# Getting started switch rod steelhead



## rustyolddad (Aug 12, 2014)

Went to Chagrin River outfitters this weekend and listened to some great discussions about spey casting for steelhead. Have always wanted to use a switch rod and now is the time!

Current thoughts: thinking I will start with a switch rod, 11-6 .....7 weight. Skagit head with integrated running line, 5-5 sink tip. Questions is on equipment:

Cabela spey rod $174 on sale vs Scott entry level $550 !!

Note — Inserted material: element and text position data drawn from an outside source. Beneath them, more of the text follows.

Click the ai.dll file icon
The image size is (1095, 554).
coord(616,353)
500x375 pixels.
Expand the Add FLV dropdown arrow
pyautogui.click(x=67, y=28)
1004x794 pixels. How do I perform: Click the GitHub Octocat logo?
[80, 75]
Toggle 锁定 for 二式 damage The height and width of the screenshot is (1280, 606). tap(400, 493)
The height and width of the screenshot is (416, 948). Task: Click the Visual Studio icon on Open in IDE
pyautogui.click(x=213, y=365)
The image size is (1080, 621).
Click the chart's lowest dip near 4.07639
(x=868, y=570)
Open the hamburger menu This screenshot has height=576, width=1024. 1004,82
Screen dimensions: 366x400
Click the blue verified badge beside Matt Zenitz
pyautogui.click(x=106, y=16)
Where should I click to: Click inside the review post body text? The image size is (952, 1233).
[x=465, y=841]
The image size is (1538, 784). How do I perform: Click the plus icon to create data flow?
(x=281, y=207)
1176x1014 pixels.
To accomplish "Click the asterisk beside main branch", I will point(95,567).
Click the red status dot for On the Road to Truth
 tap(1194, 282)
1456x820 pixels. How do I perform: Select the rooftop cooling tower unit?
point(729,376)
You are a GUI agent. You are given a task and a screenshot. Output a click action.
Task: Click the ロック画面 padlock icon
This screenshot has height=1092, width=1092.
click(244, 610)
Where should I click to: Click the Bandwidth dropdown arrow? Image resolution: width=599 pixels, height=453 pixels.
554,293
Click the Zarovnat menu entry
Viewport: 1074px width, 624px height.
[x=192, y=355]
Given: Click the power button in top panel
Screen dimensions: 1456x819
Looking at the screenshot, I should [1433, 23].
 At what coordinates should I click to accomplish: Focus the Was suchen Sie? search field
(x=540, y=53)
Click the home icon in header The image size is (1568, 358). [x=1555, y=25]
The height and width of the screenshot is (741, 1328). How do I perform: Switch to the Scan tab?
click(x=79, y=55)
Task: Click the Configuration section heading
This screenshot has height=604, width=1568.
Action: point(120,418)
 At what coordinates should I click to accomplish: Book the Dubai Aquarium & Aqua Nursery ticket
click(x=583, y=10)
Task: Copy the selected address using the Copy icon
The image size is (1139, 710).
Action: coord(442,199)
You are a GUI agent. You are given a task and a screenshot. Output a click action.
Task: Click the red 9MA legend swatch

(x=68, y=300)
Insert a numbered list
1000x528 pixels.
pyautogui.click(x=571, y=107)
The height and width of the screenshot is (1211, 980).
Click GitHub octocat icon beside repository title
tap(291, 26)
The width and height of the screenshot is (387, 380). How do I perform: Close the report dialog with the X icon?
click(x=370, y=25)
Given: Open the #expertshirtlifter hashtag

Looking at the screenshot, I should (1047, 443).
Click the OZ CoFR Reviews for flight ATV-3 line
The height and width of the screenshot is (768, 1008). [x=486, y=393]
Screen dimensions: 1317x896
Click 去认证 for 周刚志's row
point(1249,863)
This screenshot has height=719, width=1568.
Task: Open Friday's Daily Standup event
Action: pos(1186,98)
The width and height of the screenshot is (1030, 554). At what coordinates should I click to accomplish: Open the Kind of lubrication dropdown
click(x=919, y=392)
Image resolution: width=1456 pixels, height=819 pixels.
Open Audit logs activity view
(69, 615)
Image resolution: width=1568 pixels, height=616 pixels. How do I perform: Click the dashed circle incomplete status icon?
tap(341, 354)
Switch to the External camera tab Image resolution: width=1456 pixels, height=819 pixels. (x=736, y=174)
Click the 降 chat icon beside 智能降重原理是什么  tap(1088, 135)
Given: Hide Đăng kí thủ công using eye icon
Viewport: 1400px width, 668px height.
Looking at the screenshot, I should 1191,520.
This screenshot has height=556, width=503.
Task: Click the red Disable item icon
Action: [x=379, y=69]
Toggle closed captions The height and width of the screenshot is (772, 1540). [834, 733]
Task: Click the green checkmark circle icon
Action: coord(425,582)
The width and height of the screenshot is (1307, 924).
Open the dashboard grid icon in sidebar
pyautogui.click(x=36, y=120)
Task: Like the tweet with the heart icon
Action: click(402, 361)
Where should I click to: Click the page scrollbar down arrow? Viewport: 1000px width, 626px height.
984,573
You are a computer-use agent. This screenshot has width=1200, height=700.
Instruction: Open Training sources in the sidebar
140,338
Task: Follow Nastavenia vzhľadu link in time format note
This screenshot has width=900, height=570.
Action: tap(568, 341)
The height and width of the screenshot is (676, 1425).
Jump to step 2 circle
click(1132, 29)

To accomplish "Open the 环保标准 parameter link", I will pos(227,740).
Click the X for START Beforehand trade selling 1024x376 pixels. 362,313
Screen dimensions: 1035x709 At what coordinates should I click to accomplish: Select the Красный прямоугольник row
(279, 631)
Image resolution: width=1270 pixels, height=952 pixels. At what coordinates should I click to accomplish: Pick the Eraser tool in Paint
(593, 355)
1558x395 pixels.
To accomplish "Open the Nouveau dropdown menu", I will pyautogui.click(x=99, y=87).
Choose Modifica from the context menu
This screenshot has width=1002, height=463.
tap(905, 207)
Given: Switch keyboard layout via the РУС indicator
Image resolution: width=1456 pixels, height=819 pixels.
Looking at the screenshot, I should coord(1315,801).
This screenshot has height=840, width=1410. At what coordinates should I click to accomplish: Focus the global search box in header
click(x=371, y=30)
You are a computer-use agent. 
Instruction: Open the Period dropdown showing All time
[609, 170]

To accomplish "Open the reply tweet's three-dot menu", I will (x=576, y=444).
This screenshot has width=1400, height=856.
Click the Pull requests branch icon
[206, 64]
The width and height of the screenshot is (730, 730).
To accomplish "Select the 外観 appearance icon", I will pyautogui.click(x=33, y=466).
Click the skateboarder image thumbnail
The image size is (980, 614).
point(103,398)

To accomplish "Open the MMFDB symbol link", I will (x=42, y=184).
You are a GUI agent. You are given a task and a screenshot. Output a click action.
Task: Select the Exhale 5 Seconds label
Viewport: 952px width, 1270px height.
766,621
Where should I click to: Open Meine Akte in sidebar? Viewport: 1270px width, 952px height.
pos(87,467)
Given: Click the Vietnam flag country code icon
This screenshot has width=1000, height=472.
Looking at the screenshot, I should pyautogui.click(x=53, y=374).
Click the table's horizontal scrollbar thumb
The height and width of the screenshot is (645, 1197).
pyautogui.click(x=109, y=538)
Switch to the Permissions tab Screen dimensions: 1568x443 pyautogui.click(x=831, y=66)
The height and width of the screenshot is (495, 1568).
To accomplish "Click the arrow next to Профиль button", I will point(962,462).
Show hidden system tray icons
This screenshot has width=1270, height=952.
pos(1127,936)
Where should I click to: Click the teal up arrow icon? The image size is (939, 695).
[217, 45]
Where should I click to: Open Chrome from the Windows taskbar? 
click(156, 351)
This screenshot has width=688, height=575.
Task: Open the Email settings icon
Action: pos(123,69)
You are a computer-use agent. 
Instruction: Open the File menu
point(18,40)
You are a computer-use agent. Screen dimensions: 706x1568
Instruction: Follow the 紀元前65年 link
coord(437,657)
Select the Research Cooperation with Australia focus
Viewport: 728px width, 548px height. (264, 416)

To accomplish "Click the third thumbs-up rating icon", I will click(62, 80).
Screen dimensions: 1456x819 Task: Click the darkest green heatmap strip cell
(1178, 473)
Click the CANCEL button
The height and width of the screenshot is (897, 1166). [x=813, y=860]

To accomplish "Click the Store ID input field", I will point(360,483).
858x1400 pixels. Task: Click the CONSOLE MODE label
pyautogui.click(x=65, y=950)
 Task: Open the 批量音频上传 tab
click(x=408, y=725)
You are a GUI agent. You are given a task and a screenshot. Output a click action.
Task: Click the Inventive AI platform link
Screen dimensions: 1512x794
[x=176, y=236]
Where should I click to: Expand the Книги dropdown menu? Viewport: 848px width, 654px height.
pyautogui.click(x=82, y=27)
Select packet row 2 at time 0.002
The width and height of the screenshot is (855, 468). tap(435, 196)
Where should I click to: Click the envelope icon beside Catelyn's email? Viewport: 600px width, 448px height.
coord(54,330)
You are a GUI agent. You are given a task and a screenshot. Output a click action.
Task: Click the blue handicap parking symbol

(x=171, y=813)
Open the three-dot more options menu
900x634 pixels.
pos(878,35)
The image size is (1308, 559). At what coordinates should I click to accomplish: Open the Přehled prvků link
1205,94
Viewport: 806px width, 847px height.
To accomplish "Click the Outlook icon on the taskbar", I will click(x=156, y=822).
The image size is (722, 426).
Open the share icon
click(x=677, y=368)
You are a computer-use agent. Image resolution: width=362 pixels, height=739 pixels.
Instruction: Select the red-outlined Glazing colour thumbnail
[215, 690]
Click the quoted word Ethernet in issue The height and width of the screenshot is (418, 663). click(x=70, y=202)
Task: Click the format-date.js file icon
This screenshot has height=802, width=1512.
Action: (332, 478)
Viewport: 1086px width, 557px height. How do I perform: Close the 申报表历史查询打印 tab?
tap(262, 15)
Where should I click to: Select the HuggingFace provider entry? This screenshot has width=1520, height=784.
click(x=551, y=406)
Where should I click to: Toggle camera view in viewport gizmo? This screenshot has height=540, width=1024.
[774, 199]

Battenkill IV spey( orvis) under $200 VS Hydro...or who knows what else at $500

I don't mind spending money on a quality item...but are they that much different??


----------



## lunker23 (Jun 28, 2013)

Ever consider an Orvis Clearwater 7 weight 11' switch? Or an Orvis Access Large Arbor reel to get you started? All you'll need is Skagit head with running line and sink tip.
If you want to talk, I have these items and they're practically brand new. Good cheap way to get into the 2 handed craze.


----------



## rustyolddad (Aug 12, 2014)

Thanks Lunker I will keep that in mind.....I think I am going with a Scott L2H and battenkill reel. I like the weight ratio and the action in the rod.......but then again who knows tomorrow.....


----------



## lunker23 (Jun 28, 2013)

No sweat, but whatever you do, have fun with the 2 handed rod because they are a blast.


----------



## rustyolddad (Aug 12, 2014)

Got out on the river this past weekend, definitely have some learning to do. However, I was shooting line 60 ft plus with no back cast...what a great way to fish!


----------



## Bwana J (Sep 12, 2010)

Welcome to the wonderful sport of two handed casting, you never stop learning with this sport.


----------